Naukowcy mają ambitny plan dotyczący dodo

Nigdy nie było tak pilnej potrzeby ochrony gatunków jak obecnie. Jest to ważne nie tylko dla ich dalszego istnienia. To dla większego dobra planety. Wspólnie Colossal i cała społeczność naukowa są zaangażowani w nasze wysiłki na rzecz przywrócenia tych, których straciliśmy - zaznaczyła Beth Shapiro z UC Santa Cruz.

Pomimo tego, że ostatni przedstawiciele tego gatunki zginęli wiele lat temu (niektóre źródła wskazują, że zostały zabite w 1662 r.), naukowcy postanowili uruchomić projekt przywrócenia dodo do życia. Będzie on realizowany równolegle z wcześniej ogłoszonymi przedsięwzięciami mającymi na celu przywrócenie wymarłego mamuta włochatego i tygrysa tasmańskiego. Zdaniem badaczy jest to możliwe, ponieważ udało się odszyfrować cały genom tego ptaka.
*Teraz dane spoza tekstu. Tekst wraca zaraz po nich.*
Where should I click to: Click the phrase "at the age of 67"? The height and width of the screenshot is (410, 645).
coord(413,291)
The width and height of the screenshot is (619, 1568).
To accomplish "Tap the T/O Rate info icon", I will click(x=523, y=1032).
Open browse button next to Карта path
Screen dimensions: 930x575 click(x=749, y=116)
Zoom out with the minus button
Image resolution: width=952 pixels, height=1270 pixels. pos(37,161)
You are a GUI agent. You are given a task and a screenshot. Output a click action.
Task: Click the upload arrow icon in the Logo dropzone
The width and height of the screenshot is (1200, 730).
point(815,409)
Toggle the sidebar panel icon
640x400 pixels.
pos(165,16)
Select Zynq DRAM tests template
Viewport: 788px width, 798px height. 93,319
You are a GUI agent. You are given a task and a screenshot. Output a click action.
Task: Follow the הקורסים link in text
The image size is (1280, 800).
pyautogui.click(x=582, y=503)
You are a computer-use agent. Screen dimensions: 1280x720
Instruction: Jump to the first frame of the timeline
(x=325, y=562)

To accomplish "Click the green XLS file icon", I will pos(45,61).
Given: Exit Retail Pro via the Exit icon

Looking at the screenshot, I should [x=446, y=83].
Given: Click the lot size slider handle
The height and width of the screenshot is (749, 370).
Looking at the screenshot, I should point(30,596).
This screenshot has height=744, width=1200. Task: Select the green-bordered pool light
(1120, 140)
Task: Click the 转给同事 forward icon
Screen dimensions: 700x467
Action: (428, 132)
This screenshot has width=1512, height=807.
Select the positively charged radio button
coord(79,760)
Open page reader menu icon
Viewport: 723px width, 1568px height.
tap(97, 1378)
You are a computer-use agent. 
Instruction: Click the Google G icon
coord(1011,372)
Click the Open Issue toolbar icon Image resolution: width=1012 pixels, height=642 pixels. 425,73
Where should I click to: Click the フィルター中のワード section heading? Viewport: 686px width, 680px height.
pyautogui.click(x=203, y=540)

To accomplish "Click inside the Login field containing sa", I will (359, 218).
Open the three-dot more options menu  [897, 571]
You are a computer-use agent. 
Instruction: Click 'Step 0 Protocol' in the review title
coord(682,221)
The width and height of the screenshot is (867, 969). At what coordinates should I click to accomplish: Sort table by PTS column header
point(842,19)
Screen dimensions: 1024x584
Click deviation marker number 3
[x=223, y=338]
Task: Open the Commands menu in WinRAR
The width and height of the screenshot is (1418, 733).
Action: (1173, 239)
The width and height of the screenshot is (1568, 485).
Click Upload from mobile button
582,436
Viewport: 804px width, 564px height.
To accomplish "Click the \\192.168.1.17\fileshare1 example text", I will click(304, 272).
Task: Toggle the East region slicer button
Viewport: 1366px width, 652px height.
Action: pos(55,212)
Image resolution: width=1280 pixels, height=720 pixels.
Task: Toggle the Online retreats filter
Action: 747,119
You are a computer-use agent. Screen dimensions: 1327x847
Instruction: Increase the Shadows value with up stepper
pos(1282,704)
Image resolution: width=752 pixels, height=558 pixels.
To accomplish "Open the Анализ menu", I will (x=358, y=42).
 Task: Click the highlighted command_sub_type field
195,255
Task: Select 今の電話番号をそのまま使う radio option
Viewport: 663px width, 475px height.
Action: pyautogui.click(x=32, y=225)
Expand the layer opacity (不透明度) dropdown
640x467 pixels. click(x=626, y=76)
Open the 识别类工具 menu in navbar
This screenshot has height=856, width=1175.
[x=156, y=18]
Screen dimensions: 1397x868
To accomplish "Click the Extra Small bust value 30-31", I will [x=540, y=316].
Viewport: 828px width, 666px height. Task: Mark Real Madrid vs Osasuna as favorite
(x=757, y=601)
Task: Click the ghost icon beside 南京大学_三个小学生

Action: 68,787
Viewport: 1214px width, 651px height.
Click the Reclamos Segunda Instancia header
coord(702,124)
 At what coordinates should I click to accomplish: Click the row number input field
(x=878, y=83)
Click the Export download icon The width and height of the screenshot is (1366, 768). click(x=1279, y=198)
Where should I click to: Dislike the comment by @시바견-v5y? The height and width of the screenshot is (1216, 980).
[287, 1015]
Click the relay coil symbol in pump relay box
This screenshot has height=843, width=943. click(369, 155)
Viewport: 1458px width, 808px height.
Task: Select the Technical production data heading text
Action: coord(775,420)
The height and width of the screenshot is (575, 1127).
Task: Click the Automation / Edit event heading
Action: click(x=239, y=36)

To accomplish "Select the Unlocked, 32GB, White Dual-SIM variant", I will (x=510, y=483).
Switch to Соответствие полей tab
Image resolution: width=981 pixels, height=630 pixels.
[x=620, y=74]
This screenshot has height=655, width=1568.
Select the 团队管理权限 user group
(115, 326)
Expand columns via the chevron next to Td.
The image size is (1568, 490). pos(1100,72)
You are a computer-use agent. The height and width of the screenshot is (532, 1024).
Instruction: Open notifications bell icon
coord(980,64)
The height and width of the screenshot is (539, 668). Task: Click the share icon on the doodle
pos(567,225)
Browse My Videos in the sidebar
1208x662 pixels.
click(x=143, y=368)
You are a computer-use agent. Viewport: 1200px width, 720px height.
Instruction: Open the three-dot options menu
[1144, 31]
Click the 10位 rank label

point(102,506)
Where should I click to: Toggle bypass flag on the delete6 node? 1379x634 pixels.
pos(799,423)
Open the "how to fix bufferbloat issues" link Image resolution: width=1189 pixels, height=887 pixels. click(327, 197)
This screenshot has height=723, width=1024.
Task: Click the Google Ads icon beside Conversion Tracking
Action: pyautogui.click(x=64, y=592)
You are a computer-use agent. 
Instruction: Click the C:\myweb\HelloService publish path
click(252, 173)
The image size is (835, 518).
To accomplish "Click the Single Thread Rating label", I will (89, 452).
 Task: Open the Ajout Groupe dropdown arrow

Dalsza część artykułu pod materiałem wideo

Zanim to jednak nastąpi, czeka ich sporo pracy, na co zwraca uwagę serwis Business Insider. Po pierwsze eksperci będą musieli wymyślić sposób na umieszczenie genów specyficznych dla dodo w zarodku żywego zwierzęcia. Najprawdopodobniej w tym celu naukowcy wykorzystają kury. Po drugie konieczne będzie porównywanie informacji o genach dodo z informacjami o genach blisko spokrewnionych ptaków, czyli gołębia nikobarskiego oraz dronta samotnego (ten gatunek wyginął około 1790 roku). W ten sposób naukowcy chcą znaleźć unikalne mutacje, które "sprawiają, że dodo staje się dodo".

Jeśli wszystko pójdzie zgodnie z planem, ostatnim krokiem będzie przywrócenie dodo do ich naturalnego środowiska, czyli na wyspę Mauritius. Business Insider podkreśla, że powstały w ten sposób ptak "byłby hybrydą przypominającą swojego przodka". Pomysł budzi wiele kontrowersji, w tym licznych pytań o etykę i celowość takiego postępowania. Zaangażowani w niego badacze tłumaczą jednak, że celem tego projektu nie jest jedynie przywrócenie dodo do życia. Istotny element stanowi również rozwój narzędzi, które pomogą w przyszłości zapobiegać wymieraniu innych gatunków i chronić bioróżnorodność naszej planety.